Passage for review:
----------------------------------------
On 03/09/14 17:25, David Scott wrote:
> Hvmloader uses the xenstore ring and then tries to reset it back
> to its initial state before booting the guest. Occasionally xenstored
> will read the ring while it is being zeroed and conclude it has
> been corrupted. This prevents PV drivers from loading in the guest.
>
> This patch updates the xenstore ring protocol definition, enabling
> a server to advertise additional features to the guest. One such feature
> is defined: the ability to cleanly reset the ring (but not the
> higher-level protocol, for which we already have RESET_WATCHES).
>
> This patch implements the ring reconnection features in oxenstored
> and hvmloader, fixing the bug.
>
> This patch also defines an 'invalid' xenstore packet type and uses this
> to poison the ring over a reconnect. This will make diagnosing this
> bug much easier in future.
>
> Signed-off-by: David Scott <dave.scott@citrix.com>
>
> ---
>
> Updates since v3
> * hvmloader: signal the event channel after requesting a reconnect
>   (thanks to Zheng Li for diagnosing this)
> * switch to using feature flags/bits instead of version numbers
> * rename the 'closing' field to 'connection state'
> * define an invalid packet type (0xffff, since 0x0 was already taken)
> * on ring connection/reset, fill the input and output buffers with
>   the invalid packet
> * ocaml xs_ring_stubs.c: collapse both {read,write} functions into one,
>   remove #define ERROR_FOO
> * doc: write from the guest's point of view, weaken guarantees made by
>   server (e.g. producer = consumer != 0 is valid after reconnect)
----------------------------------------
Information supplied:
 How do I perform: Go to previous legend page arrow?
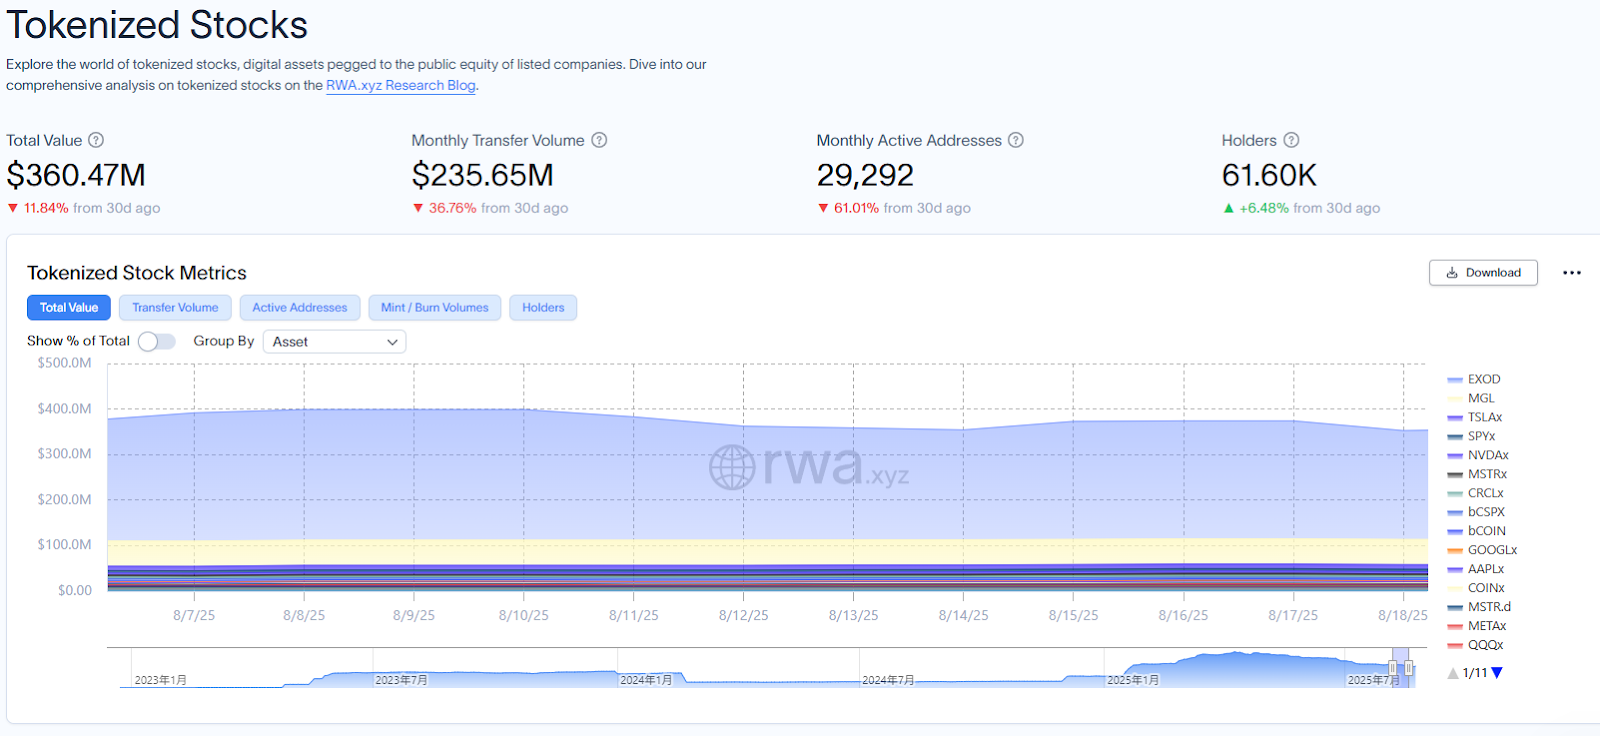[x=1452, y=673]
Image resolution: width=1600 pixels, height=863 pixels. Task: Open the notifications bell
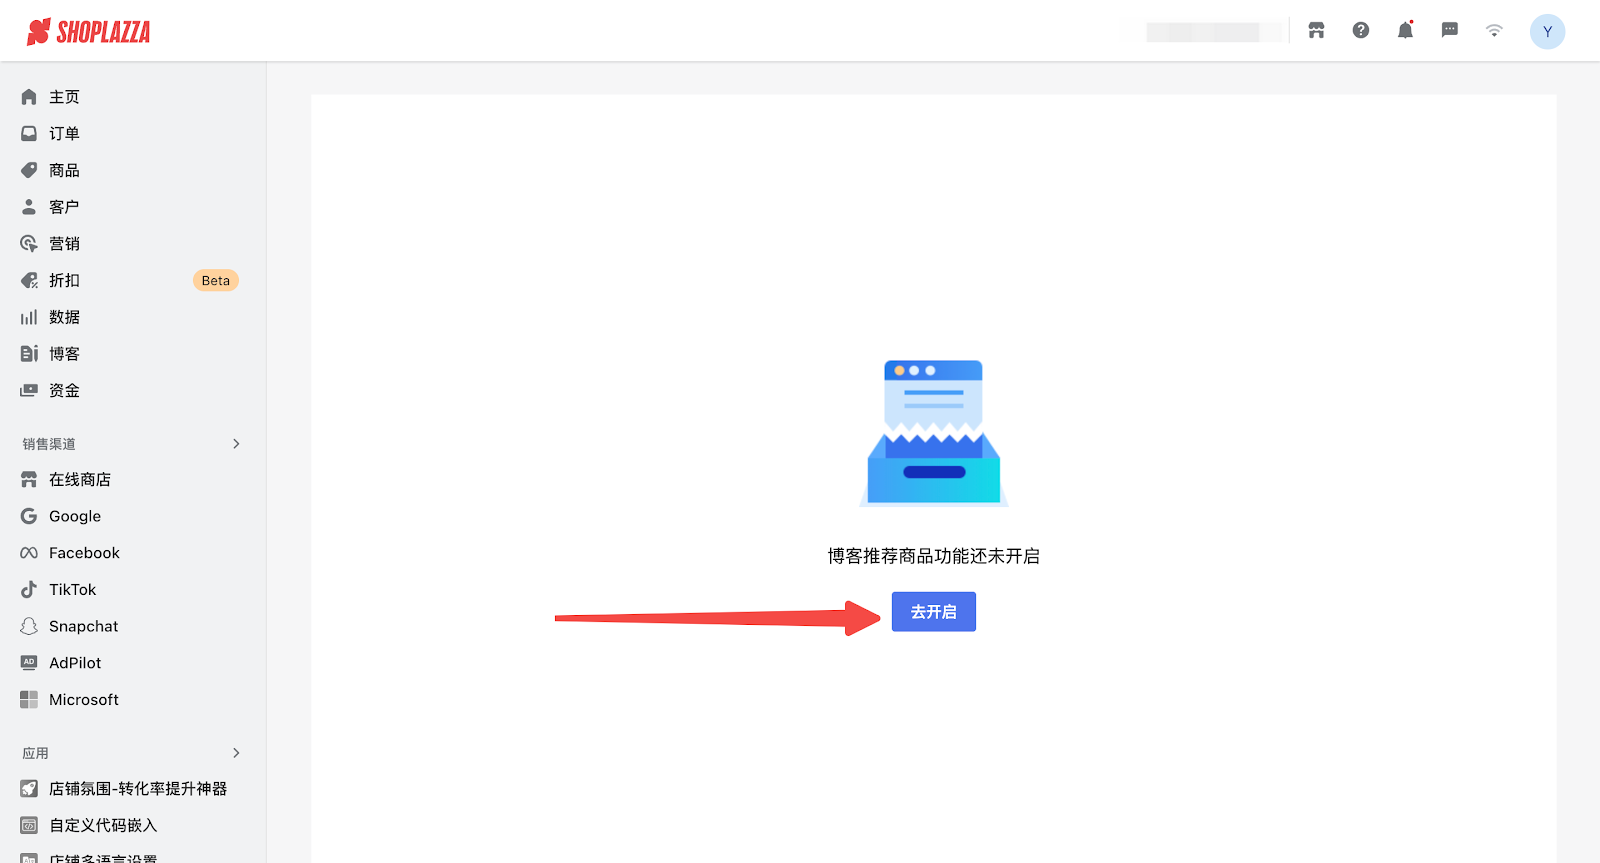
----------------------------------------
Questions to answer:
A. Translate this sentence from the xenstore ring patch message above into Spanish: "Occasionally xenstored will read the ring while it is being zeroed and conclude it has been corrupted."
B. Proceed with the xenstore ring patch message above, picking up right after its final line.

Answers to this exercise:
A. Ocasionalmente, xenstored leerá el anillo mientras se está poniendo a cero y concluirá que ha sido corrompido.

B.
> * doc: relate reconnection to the RESET_WATCHES command in the higher
>   level protocol
> * doc: be more specific about who must write what, when
>
> Updates since v2
> * hvmloader: use volatile for read of closing flag
> * style improvements
> * remove xenstore version #defines
>
> Updates since v1
> * remove unused client version and associated dead code
> * treat 'closing' as a flag by using "!=0" rather than "==1"
> * hvmloader: move function up and remove forward decl
> * document the existing xenstore ring and the extention in misc/
> ---
>  docs/misc/xenstore-ring.txt         |  112 +++++++++++++++++++++++++++++++++++
>  tools/firmware/hvmloader/xenbus.c   |   48 +++++++++------
>  tools/ocaml/libs/xb/xb.ml           |   27 ++++++++-
>  tools/ocaml/libs/xb/xb.mli          |    1 +
>  tools/ocaml/libs/xb/xs_ring.ml      |   10 ++++
>  tools/ocaml/libs/xb/xs_ring_stubs.c |  109 ++++++++++++++++++++++++----------
>  xen/include/public/io/xs_wire.h     |   13 +++-
>  7 files changed, 269 insertions(+), 51 deletions(-)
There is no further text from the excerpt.